Want to make sure I'm not hallucinating. Rings and algebras are commutative and unitary. Let $k$ be a ring and $A$ a $k$-algebra. Let $f\in A$, and identify $f\in A$ with the arrow $k[x]\to A$ which maps $x\in k[x]$ to $f$. Then the square below is a pushout in the category of $k$-algebras.
$$\require{AMScd} \begin{CD} k[x] @>>> k[x,x^{-1}] \\ @V{f}VV @VVV\\ A @>>> A_f \end{CD}$$
Is this correct?
Along this line, by pushout pasting and then dualizing, basic affines are pullback stable. Is this also correct?
That's exactly right. There's (at least) 2 ways to show this.
Show that any morphism of rings factors uniquely as a localization followed by a conservative morphism (a morphism $R\xrightarrow{f}R'$ is conservative if $f(r)$ invertible implies $r$ is invertible). This would imply that you have an orthogonal factorization system whose left class is the class of localizations and right class is the class of conservative morphisms. Since left classes of factorization systems are stable under pushouts, the claim follows.

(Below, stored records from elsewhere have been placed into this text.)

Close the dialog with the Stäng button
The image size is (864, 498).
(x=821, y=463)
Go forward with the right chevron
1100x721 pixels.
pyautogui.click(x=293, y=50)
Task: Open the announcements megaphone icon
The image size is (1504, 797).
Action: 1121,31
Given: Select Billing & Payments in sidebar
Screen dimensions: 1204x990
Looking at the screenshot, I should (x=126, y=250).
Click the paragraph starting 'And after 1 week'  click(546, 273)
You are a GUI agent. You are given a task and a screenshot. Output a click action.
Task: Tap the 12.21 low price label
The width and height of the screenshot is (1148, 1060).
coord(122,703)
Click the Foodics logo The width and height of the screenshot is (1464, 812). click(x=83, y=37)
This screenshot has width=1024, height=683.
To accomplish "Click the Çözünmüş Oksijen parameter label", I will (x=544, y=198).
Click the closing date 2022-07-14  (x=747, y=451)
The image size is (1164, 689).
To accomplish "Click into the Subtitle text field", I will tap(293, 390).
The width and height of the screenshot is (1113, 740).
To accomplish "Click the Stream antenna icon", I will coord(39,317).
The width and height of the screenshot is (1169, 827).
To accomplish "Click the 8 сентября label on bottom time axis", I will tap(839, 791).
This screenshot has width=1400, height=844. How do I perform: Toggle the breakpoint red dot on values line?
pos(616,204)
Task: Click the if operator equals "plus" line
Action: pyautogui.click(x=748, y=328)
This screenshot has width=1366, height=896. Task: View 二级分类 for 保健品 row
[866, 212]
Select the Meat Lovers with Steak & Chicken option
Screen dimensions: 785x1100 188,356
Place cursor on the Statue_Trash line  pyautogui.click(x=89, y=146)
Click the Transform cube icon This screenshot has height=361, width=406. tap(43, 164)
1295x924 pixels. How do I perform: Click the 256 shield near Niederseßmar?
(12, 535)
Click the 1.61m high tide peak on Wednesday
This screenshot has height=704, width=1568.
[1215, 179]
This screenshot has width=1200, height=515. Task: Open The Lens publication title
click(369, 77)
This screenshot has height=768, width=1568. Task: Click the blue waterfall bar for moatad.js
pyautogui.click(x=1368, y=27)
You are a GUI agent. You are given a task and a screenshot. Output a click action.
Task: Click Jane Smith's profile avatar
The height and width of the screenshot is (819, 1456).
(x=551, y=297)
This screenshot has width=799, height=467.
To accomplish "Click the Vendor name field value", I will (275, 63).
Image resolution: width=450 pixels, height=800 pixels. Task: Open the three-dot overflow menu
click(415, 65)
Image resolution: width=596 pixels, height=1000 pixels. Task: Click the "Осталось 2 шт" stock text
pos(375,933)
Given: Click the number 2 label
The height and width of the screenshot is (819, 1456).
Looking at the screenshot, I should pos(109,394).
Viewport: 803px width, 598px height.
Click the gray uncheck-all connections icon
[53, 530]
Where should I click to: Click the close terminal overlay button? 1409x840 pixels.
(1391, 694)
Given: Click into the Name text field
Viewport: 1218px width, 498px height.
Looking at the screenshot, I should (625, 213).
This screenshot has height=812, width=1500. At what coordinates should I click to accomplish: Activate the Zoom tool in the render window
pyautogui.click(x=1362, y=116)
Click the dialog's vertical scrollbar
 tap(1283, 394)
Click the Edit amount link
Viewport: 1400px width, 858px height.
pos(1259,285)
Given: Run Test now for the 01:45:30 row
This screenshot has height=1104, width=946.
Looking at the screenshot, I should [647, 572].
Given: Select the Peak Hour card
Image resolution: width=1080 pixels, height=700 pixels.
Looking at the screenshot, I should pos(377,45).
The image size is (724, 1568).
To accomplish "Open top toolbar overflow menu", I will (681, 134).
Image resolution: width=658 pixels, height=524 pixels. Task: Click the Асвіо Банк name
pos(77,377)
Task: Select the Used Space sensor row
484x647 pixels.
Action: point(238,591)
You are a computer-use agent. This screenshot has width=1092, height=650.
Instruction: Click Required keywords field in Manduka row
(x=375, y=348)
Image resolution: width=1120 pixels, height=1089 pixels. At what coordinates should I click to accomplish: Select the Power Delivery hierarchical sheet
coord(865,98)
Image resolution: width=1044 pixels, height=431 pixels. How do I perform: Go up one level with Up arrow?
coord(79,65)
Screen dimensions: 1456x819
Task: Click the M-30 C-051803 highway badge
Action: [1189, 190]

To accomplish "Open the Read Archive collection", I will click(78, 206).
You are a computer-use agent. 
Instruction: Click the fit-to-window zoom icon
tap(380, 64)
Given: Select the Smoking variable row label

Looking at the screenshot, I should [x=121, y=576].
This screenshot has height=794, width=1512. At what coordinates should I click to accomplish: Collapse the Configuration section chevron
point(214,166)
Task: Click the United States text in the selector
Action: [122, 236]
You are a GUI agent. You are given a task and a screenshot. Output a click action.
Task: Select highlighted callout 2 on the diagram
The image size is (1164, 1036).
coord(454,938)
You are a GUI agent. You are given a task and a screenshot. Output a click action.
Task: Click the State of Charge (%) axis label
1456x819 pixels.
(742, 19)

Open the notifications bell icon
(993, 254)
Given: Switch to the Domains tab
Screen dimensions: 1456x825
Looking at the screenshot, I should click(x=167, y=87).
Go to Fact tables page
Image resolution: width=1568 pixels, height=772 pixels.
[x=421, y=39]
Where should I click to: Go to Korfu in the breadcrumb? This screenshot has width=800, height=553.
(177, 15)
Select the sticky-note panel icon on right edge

Show that the pushout of the quotient $R\to R/f$ with $R\to S$ is zero if and only if $R\to S$ factors through the localization $R\to R_f$. In the language of affine schemes this means that principal open embeddings are complements to hypersurfaces. Since pullbacks of hypersurfaces are hypersurfaces (i.e. pushouts of quotients by a single element are quotient by a single element), it then suffices to check that, in any category, if a morphism has a complement and a pullback, the pullback of the complement and the complement of the pullback satisfy the same universal property.